To run this cmdlet on Windows Vista, Windows Server 2008, and later versions of Windows, you must start Windows PowerShell with the "Run as administrator" option.

Example 1

C:\PS>Disable-PSSessionConfiguration

Description
-----------
This command disables the Microsoft.PowerShell session configuration.







Example 2

C:\PS>disable-pssessionConfiguration -name *

Description
-----------
This command disables all registered session configurations on the computer.







Example 3

C:\PS>disable-pssessionConfiguration -name Microsoft* -force

Description
-----------
This command disables all session configurations that have names that begin with "Microsoft". The command uses the Force parameter to suppress all user prompts from the command.







Example 4

C:\PS>Get-PSSessionConfiguration -name MaintenanceShell, AdminShell | Disable-PSSessionConfiguration

Description
-----------
This command disables the MaintenanceShell and AdminShell session configurations. 

The command uses a pipeline operator (|) to send the results of a Get-PSSessionConfiguration command to Disable-PSSessionConfiguration.







Example 5

C:\PS>Get-PSSessionConfiguration | format-table -property Name, Permission -auto

Name                   Permission
----                   ----------
MaintenanceShell       BUILTIN\Administrators AccessAllowed
microsoft.powershell   BUILTIN\Administrators AccessAllowed
microsoft.powershell32 BUILTIN\Administrators AccessAllowed

C:\PS> Disable-PSSessionConfiguration -name MaintenanceShell -force

C:\PS> Get-PSSessionConfiguration | format-table -property Name, Permission -auto

Name                   Permission
----                   ----------
MaintenanceShell       Everyone AccessDenied, BUILTIN\Administrators AccessAllowed
microsoft.powershell   BUILTIN\Administrators AccessAllowed
microsoft.powershell32 BUILTIN\Administrators AccessAllowed

C:\PS> Set-PSSessionConfiguration -name MaintenanceShell -MaximumReceivedDataSizePerCommandMB 60

ParamName            ParamValue
---------            ----------
psmaximumreceived... 60

"Restart WinRM service"
WinRM service need to be restarted to make the changes effective.
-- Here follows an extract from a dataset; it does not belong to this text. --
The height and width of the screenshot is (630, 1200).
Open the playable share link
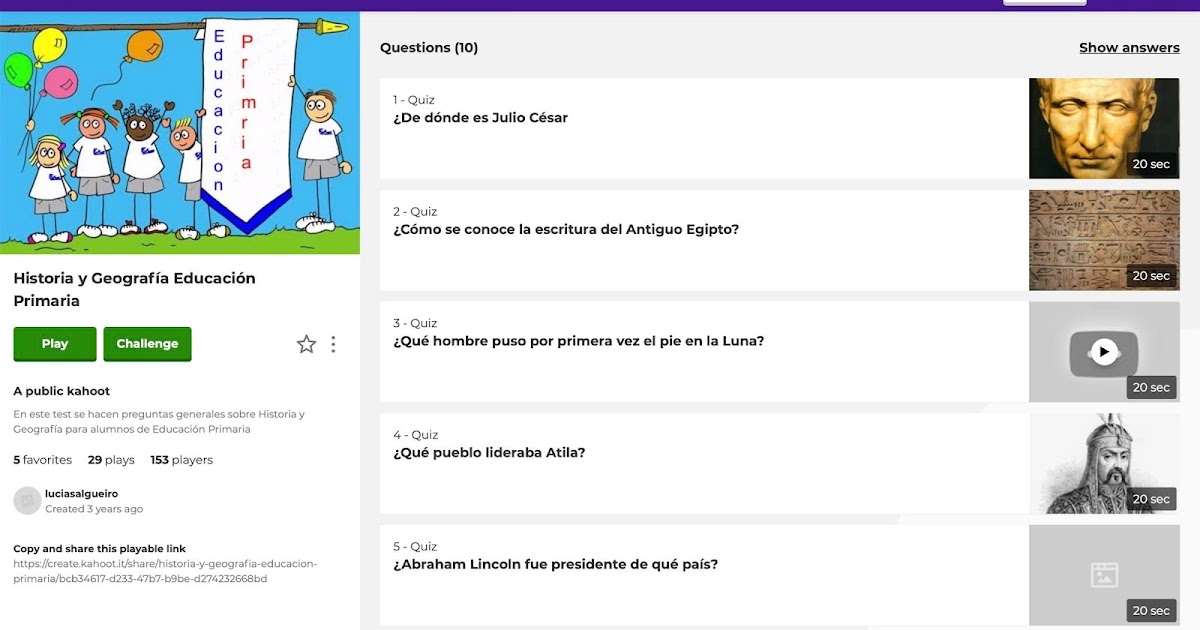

Do you want to run the command "restart-service winrm"?
[Y] Yes  [N] No  [S] Suspend  [?] Help (default is "Y"): y


C:\PS> new-pssession -computername localhost -configurationName MaintenanceShell

[localhost] Connecting to remote server failed with the following error message : Access is denied. For more information, see the about_Remote_Troubl
eshooting Help topic.
    + CategoryInfo          : OpenError: (System.Manageme....RemoteRunspace:RemoteRunspace) [], PSRemotingTransportException
    + FullyQualifiedErrorId : PSSessionOpenFailed

Description
-----------
This example shows the effect of disabling a session configuration.
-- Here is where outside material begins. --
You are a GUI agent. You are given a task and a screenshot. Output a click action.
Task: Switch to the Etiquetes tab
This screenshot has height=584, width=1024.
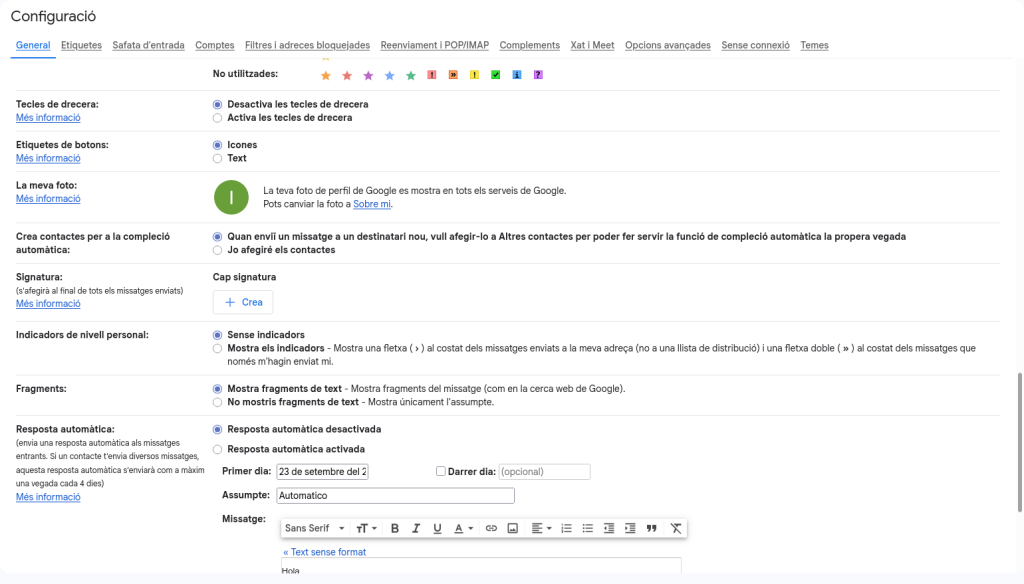coord(81,45)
The first command uses the Get-SessionConfiguration and Format-Table cmdlets to display only the Name and Permission properties of the session configuration objects. This table format makes it easier to see the values of the objects. The results show that members of the Administrators group are permitted to use the session configurations.

The second command uses the Disable-PSSessionConfiguration cmdlet to disable the MaintenanceShell session configuration. The command uses the Force parameter to suppress all user prompts.

The third command repeats the first command. The results show that you can still get the object that represents the MaintenanceShell session configuration even though everyone is denied access to it. The "AccessDenied" entry takes precedence over all other entries in the security descriptor.

The fourth command uses the Set-PSSessionConfiguration cmdlet to increase the MaximumDataSizePerCommandMB setting on the MaintenanceShell session configuration to 60. The results show that the command was successful even though everyone is denied access to the configuration.

The fifth command attempts to use the MaintenanceShell session configuration in a session. It uses the New-PSSession cmdlet to create a new session and the ConfigurationName parameter to specify the MaintenanceShell configuration. The results show that the  New-PSSession command fails because the user is denied access to the configuration.